# Correlation matrix

Correlation matrix shows correlation coefficients for column pairs of a given dataset. TableTorch supports both the Pearson and the Spearman’s rank coefficients.

In the following sections, some variants of correlation matrices are computed for the vehicle dataset. The video presented below demonstrates how to use TableTorch to produce a colorful correlation matrix right in a spreadsheet.

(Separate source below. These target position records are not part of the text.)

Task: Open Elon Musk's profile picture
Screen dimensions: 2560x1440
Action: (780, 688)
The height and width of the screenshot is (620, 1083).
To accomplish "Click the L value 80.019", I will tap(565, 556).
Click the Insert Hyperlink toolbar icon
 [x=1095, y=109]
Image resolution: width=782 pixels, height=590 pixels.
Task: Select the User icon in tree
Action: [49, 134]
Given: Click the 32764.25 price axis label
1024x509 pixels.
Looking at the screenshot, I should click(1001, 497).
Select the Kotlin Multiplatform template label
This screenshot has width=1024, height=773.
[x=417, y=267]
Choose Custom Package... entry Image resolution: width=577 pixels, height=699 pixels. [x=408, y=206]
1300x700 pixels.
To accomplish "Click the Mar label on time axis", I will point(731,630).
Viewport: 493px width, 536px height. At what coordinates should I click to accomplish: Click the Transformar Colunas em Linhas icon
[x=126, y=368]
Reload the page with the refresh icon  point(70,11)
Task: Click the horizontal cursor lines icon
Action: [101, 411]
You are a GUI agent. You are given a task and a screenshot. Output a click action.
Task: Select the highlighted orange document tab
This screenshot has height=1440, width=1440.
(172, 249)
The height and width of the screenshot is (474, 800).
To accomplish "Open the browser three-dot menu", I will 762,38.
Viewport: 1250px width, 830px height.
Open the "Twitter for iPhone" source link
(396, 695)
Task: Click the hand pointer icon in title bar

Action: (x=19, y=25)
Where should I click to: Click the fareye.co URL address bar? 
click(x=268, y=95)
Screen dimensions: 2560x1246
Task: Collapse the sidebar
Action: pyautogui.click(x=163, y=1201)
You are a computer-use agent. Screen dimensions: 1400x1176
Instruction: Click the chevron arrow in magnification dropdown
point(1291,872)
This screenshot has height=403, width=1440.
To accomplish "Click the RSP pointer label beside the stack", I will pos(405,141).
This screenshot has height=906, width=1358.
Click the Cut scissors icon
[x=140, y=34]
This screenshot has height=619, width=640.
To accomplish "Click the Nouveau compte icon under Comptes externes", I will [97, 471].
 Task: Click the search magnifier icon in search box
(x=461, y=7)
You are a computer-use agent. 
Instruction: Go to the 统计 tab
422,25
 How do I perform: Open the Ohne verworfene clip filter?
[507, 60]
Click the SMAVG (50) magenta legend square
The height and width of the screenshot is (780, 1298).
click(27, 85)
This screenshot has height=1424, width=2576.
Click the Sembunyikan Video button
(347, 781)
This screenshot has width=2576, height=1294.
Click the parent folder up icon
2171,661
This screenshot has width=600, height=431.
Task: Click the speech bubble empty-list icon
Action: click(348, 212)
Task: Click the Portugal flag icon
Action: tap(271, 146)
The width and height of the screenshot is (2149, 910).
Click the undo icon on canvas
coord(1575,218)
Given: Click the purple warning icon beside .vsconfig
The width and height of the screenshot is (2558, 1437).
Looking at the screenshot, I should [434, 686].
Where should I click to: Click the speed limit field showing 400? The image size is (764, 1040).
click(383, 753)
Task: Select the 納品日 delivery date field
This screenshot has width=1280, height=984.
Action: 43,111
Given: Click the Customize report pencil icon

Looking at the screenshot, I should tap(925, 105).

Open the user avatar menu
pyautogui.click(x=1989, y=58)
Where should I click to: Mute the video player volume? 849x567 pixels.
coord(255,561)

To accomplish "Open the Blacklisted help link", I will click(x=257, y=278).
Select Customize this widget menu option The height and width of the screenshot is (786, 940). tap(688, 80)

Watch on YouTube: Compute a correlation matrix in Google Sheets with TableTorch 4:33

## Start TableTorch

1. Install TableTorch to Google Sheets via Google Workspace Marketplace. More details on initial setup.
2. Click on the TableTorch icon on right-side panel of Google Sheets. ## Pearson coefficients for every column pair

Select the whole range of the sheet and click Correlation matrix menu item inside TableTorch. Non-numeric columns will be automatically filtered out. Click on the Compute button to produce a new sheet with the correlation matrix. The produced matrix will look like the following one: The default settings produce an already useful matrix. For example, if the aim is to do a regression in order to be able to predict the value of selling_price column, it is possible to draw the following conclusions from the produced matrix:

1. `selling_price` is negligibly correlated with `from trustmark dealer` column suggesting that it wouldn’t make sense to use this feature in a regression. It is same with the `more than 5 seats` column.
2. `petrol` is highly correlated with `max torque min RPM` indicating that it would make sense to use only one of those features in a regression of `selling_price`.
3. The same could be true for the `engine cc` and `max power bhp` columns.

## Configuration

TableTorch can be configured to produce different matrices via editing the following settings: • Coefficient: either Pearson or Spearman’s rank. If you would like to rank-scale only certain columns before computing the coefficients, use the standalone Scaling function of the TableTorch before creating a correlation matrix.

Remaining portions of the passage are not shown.